The ransomware appends a random extension to infected files and uses Salsa20 encryption. It also “uses some tricks to avoid detection, such as a new defence evasion technique, known as reflective DLL loading, to inject a DLL from memory”.

McAfee’s researchers also noted that has of March 12 the attackers have changed the contact method significantly, dropping email communication, with victims now required to make contact through the NetWalker Tor interface where, “after submitting their user key, they will then be redirected to a chat with NetWalker technical support”.
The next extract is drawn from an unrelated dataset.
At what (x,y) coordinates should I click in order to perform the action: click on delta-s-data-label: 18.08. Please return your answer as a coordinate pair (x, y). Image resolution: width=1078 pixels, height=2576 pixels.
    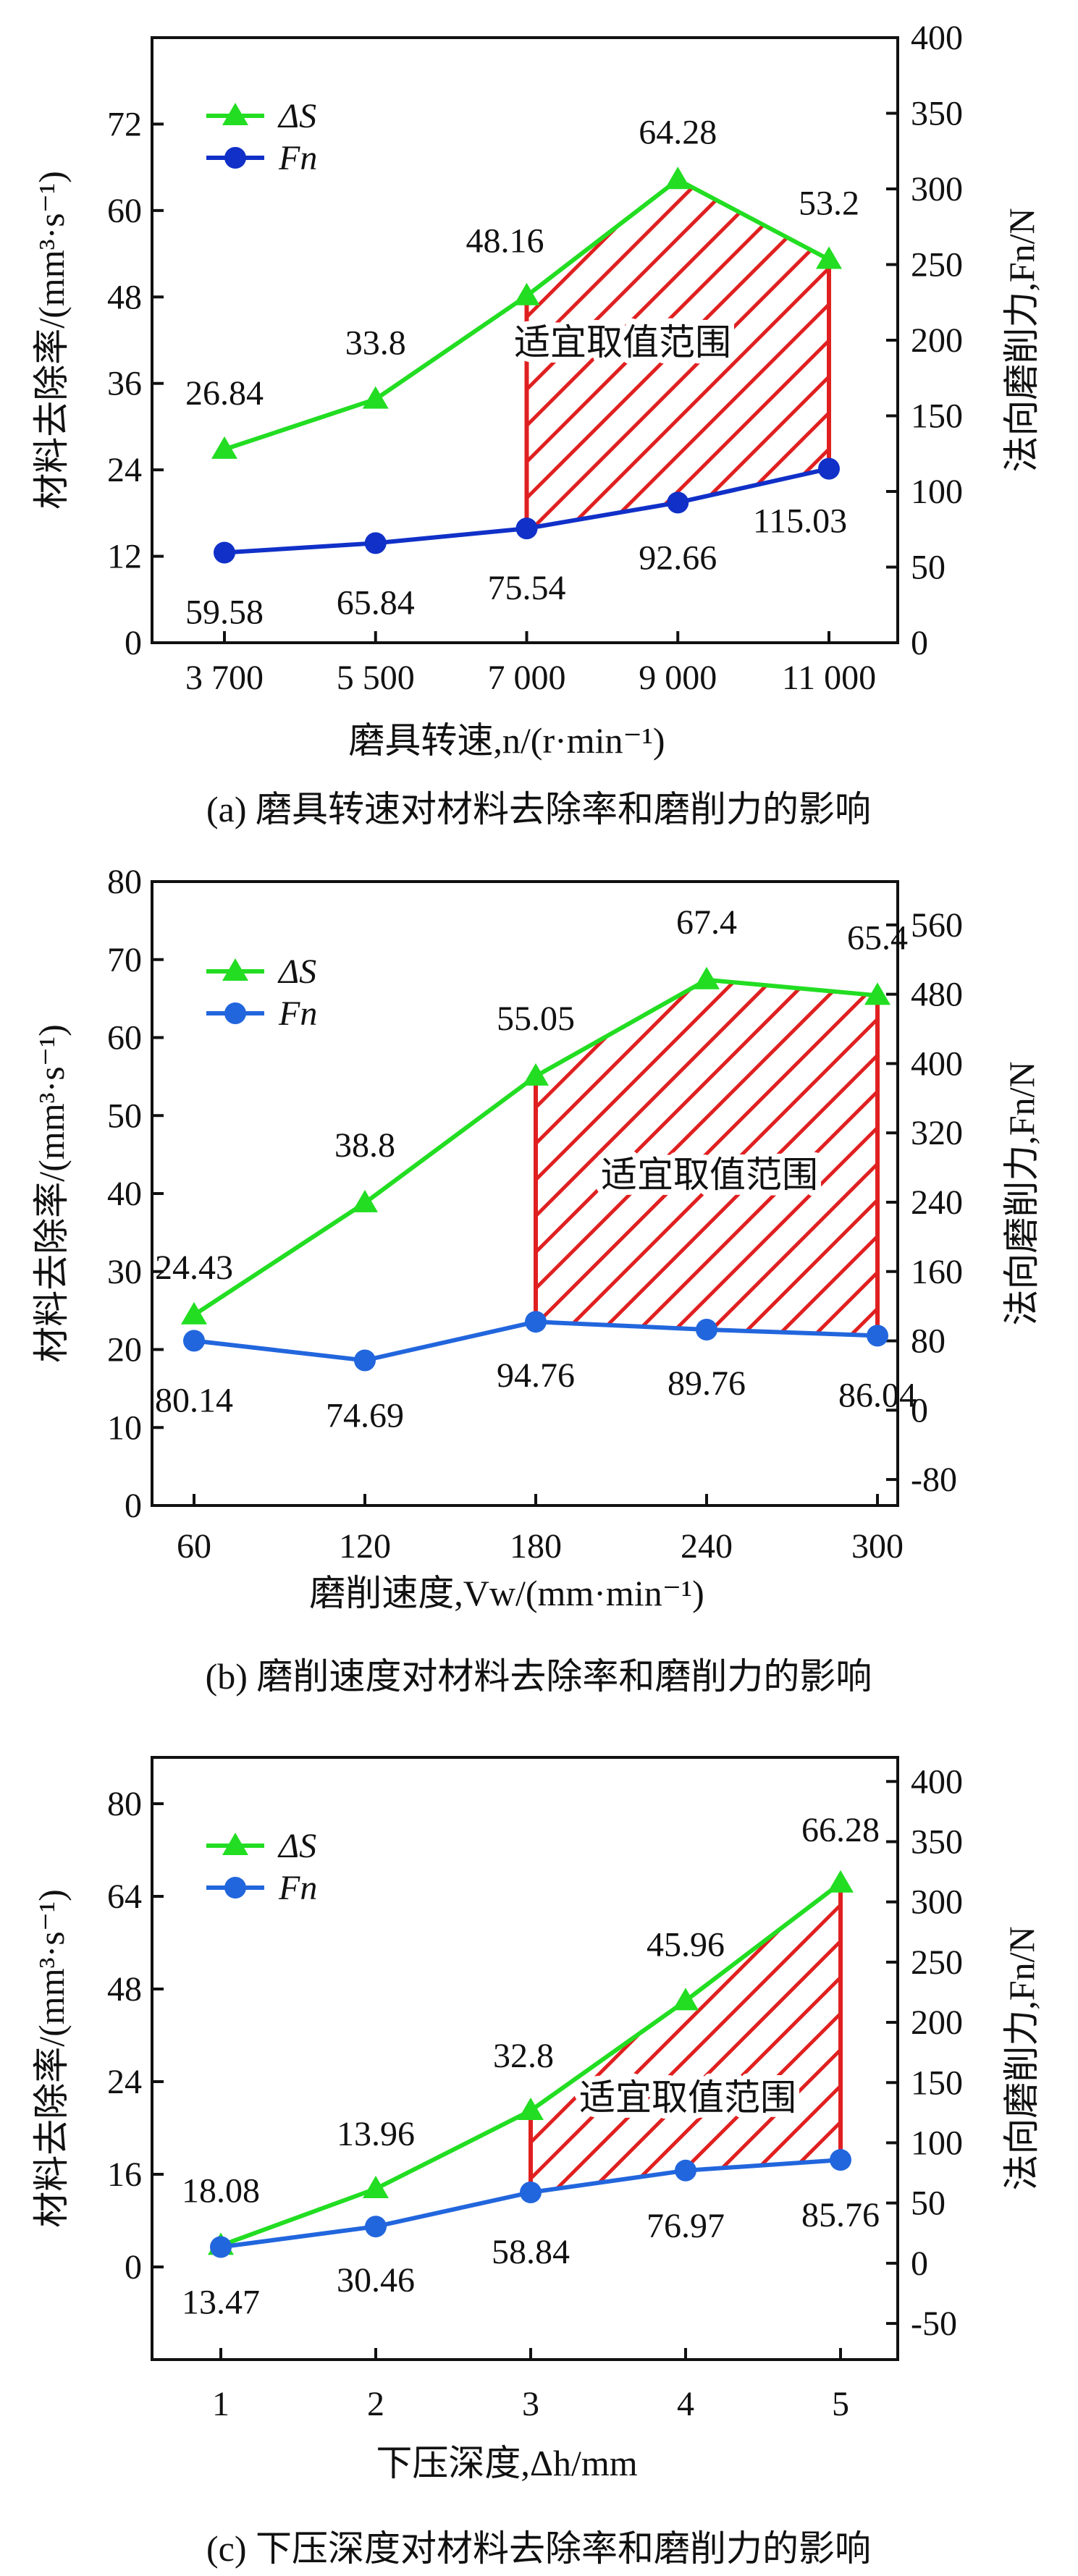
    Looking at the image, I should click on (221, 2190).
Read This: The Risks of Ransomware are Rising – SMEs Should Take Note

The Ransomware vamped up its service in recent months by moving away from legacy bitcoin addresses to Segwit addresses. Segregated Witness or Segwit is the process whereby the block size limit on a blockchain is increased by removing signature data from Bicoin transations, thereby freeing up capacity to add more transactions to the chain. This makes the paying process faster and cheaper. The report states:

“ The benefits of using the newer SegWit addresses include faster transaction time and lower transaction cost. The NetWalker advertisement on the underground forum mentions instant and fully automatic payments around the time of this observed change. This makes us believe the ransomware actors were professionalizing their operation just before expanding to the Ransomware-as-a-Service model”.

If targets do not comply with the ransom, Netwalker releases sensitive documents that they have fielded from within the breached network. Security researchers Sentinel Labs noted: “To date, stolen data belonging to twelve different NetWalker victims has been publicly posted… The attackers behind NetWalker campaigns are known to use common utilities, post-exploit toolkits and Living-off-the-Land (LOTL) tactics to explore a compromised environment and siphon off as much data as possible”.